The next number is guest-edited by Tansy Rayner Roberts, winner of the 2013 Best Fan Writer Hugo, with a cover by Galen Dara, winner of the 2013 Best Fan Artist Hugo. (Perhaps I’m the only one who finds this ironic.)

Yet another red-haired babe decorates the cover, but this one is wrapped from crown to toe in Middle-Eastern silks. Anyway, popular wisdom holds you can’t tell a book by its cover – although that was probably just as true when Red Sonja was on it. Issue 203 features pieces by Sheila Finch, Richard Dansky, James Patrick Kelly, Cat Rambo, Ari Asercion, Michael Capobianco, Russell Davis, M.C.A. Hogarth, Nancy Holder and Erin Underwood, among many others, and interviews with Eileen Gunn, Adam Rakunas and 2013 Norton winner E.C. Myers

4 thoughts on “New SFWA Bulletin To Printer

  1. “The next number is guest-edited by Tansy Rayner Roberts, winner of the 2013 Best Fan Writer Hugo, with a cover by Galen Dara, winner of the 2013 Best Fan Artist Hugo. (Perhaps I’m the only one who finds this ironic.)”

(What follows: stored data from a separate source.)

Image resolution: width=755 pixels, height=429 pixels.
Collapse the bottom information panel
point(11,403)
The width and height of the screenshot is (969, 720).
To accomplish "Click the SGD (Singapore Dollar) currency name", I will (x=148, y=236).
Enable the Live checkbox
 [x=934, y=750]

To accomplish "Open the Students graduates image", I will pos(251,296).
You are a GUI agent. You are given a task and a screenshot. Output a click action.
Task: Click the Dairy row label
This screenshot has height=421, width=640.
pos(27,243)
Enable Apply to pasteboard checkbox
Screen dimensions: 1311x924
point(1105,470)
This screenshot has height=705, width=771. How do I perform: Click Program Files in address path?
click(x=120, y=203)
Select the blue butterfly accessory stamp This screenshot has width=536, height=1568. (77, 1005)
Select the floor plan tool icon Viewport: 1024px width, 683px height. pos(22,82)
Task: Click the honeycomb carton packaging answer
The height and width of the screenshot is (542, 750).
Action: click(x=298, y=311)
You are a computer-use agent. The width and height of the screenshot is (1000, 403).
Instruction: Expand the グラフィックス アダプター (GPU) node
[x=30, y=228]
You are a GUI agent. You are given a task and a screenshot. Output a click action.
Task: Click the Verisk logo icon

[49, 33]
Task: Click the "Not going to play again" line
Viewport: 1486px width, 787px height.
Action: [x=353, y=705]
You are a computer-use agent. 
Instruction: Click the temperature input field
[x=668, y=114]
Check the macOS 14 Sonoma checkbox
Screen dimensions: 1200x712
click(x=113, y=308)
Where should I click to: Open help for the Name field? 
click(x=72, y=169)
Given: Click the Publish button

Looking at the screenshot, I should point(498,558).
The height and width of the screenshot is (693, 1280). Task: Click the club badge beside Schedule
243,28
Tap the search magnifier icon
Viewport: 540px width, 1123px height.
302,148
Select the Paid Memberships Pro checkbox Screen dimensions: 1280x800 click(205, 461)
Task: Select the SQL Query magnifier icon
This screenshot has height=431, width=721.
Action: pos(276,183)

    Trust me; you are not…

    Curt Phillips

  2. Just what the hell does a woman in Middle Eastern silks (on a horse yet) have to do with anything science fictional? Oh, I’m sure that someone will point out an “SF/F” rationale for it. And you can find blogs denouncing Asimov, Clarke, and Heinlein for having inflicted all of their horrible, unreadable schlock on us that has fortunately since been replaced by modern, literary “SF/F”. And Locus gleefully tells us that the Cambellian revolution in SF is dead, especially as long as you can make a fast buck off of it in the bookstores’ designated “sci-fi” aisles. But aren’ t we seeing in this snapshot of the SFWA’s politically correct organ proof of the rejection of what Norman Spinrad pointed out were SF’s Enlightenment origins and values? And doesn’t this symbolize what’s gone wrong with that organization? Twenty-odd years ago, Frederick Pohl rejected arguments that the SFWA become the SFFWA, because he believed that writers of authentic science fiction – and not perhaps more commercially profitable but less meaningful fantasy – needed their own space. He was ignored, and since then SF has been invaded and abused by vampires, zombies, dragons, elves, unicorns, pseudo-medievel romances, etc., ad nauseum, and worse, the censorious neopuritan comrades of Political Correctness…….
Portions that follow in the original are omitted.